Step 2 : Sign Up and Upload Data

You will need an account to add your own data to Many Eyes (though you can experiment with the visualisation steps without signing up - just look at the list of public datasets to find one you want to explore). Once you have signed-up and logged in, you will need to go to Upload a Dataset where you will find a large input box. Highlight all the data in your spreadsheet table, including the headers row, and copy this to the clipboard. Go back to the Many Eyes site and paste the data into the input box. If you are working with a really big dataset this might take some time.

Many Eyes will try to work out the structure of your data and will show a preview further down the page. Check this looks OK (it should be showing the data as a table), and if so, enter some background information about your data in the relevant boxes before creating your dataset on Many Eyes.

We found in testing that copying and pasting from a Google Spreadsheet didn't work very well, but your experience may vary. If you find Many Eyes isn't detecting the structure of your data and you have an alternative spreadsheet programme available to copy from you might want to try that.

Step 3 : One Dimensional Visualisation

You can now access your dataset from the 'My Contributions' menu. Load the page for your dataset. You might want to bookmark this page or share the link with others. Under the preview table of your data you will see an option to “Visualise” the data. Click that link.

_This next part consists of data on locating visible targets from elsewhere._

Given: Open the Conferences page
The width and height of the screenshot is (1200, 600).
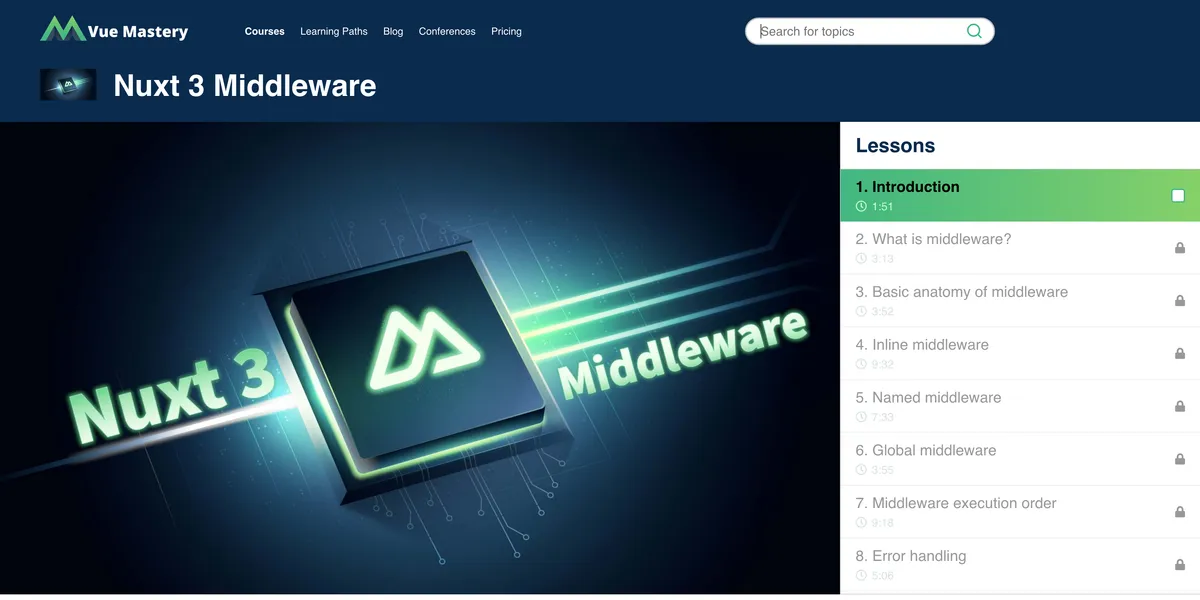Looking at the screenshot, I should [447, 31].
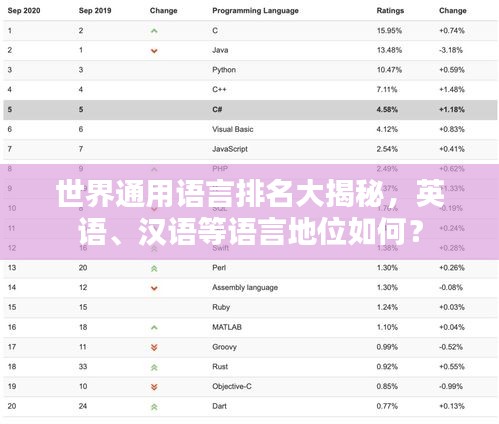Select the Sep 2020 column header

24,11
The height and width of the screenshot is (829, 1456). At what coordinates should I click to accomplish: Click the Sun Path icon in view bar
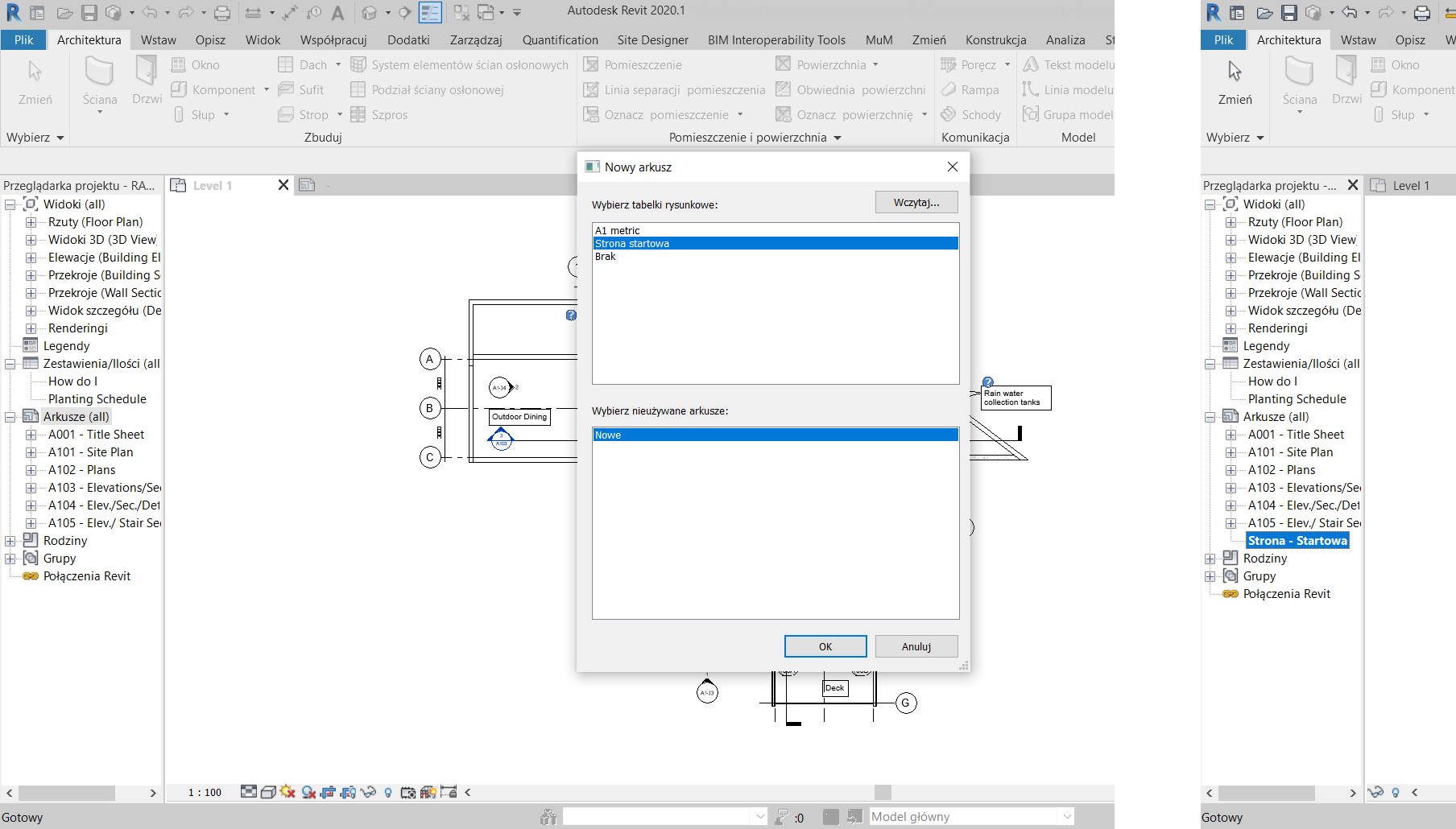pyautogui.click(x=287, y=792)
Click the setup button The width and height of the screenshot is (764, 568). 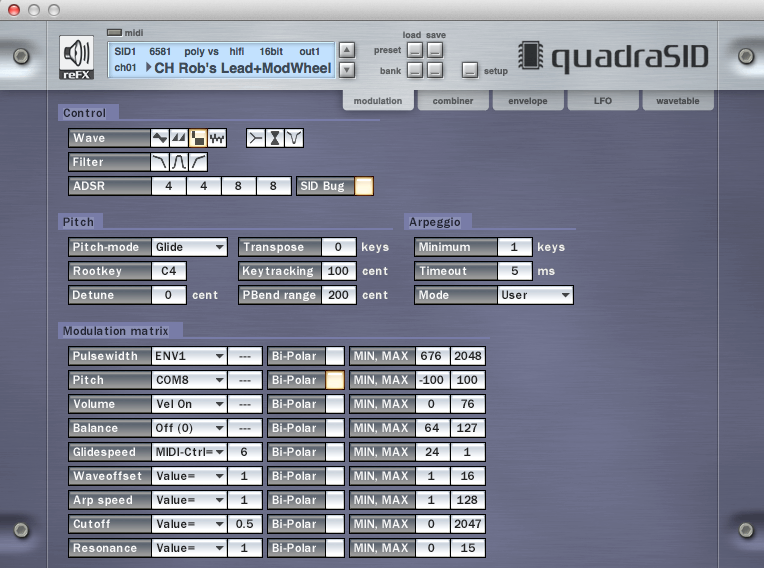pos(469,70)
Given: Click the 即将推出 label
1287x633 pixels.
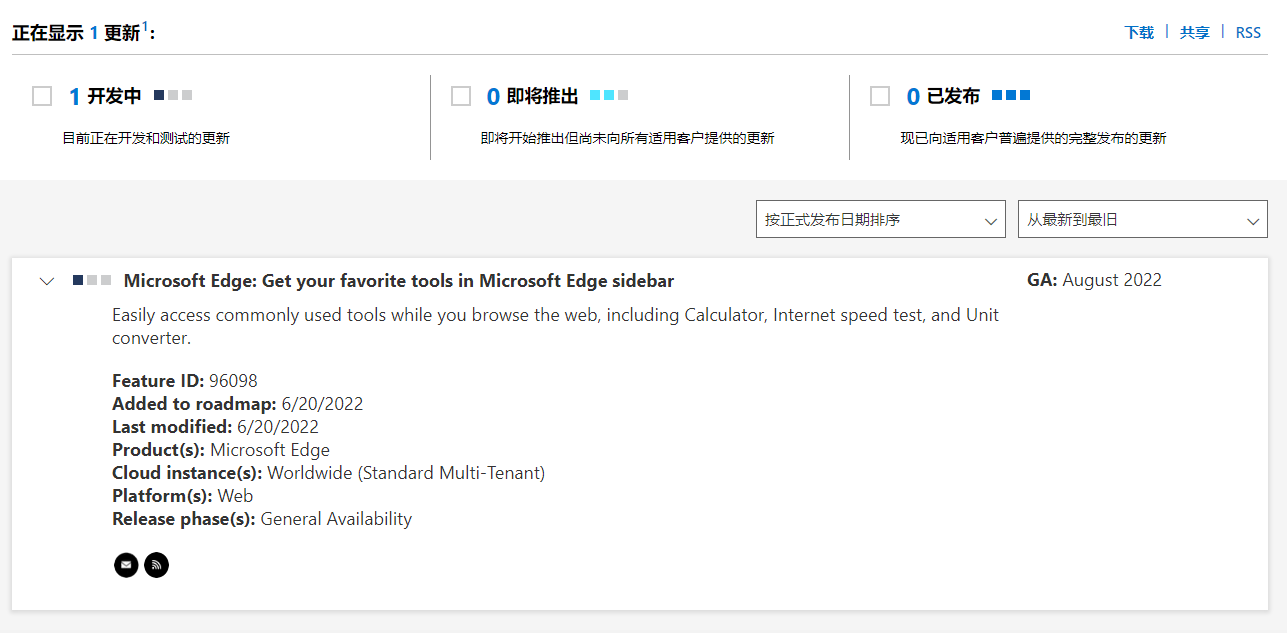Looking at the screenshot, I should (542, 96).
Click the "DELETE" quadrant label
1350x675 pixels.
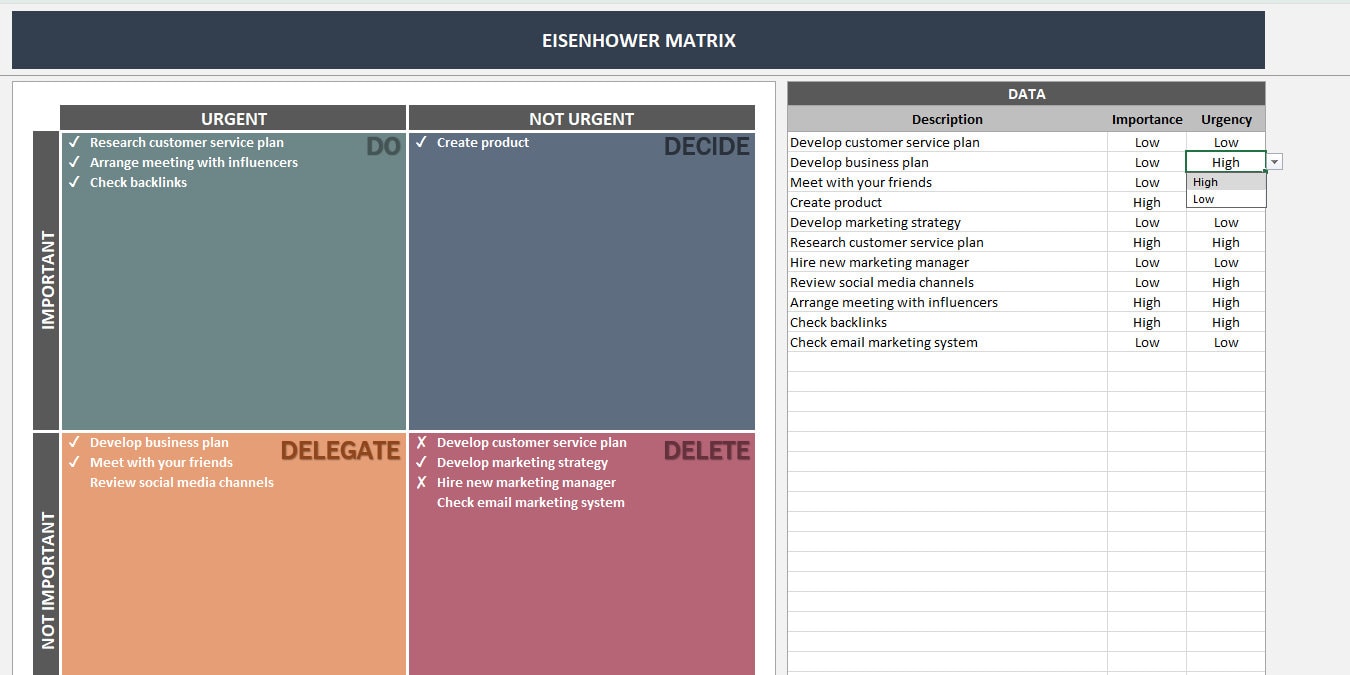[x=707, y=451]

Many Eyes has a range of different visualisations - all suited to different sorts of data. The sort of multiple-choice question survey data we are dealing with works best with Pie Chart; Bubble Chart and Matrix Chart visualisations. (The text visualisations work best with a dataset of free text, and the TreeMap or Geographical visualisations need data to be specially prepared with numerical columns or geographical codes in).

To start, pick the Pie Chart visualisation. This allows you to see, for any question in your dataset, how the answers were distributed. Many Eyes runs using Java Applets: you might need to give it permission to run or wait a few moments for it to load up the Pie Chart Visualisation interface.

Make sure your 'Count' column is selected in the 'Slice Size; drop-down box, and select the question you want to see result for from the 'Label' drop-down list.

Click on the pie-chart to get counts of how many responses are in each category.

Be carefully to check the key whenever you choose a new question: Many Eyes often changes the colours it uses for each question - so just because blue was 'Yes' or 'No' for one question, doesn't mean it will be next time.

Step 4 : Two Dimensional Visualisation

The Bubble Chart lets you look at two variables (questions) from your dataset at once. One of the variable is used to set the size of bubbles, and then each bubble is divided by the second variable into colour pie-chart slices.

Again, make sure the 'Count' column is selected for the 'Bubble Size' and then, for Label, choose the variable/question you want to use to show the size of the bubbles. For colour choose the variable/question you want used to make each bubble into a pie-chart.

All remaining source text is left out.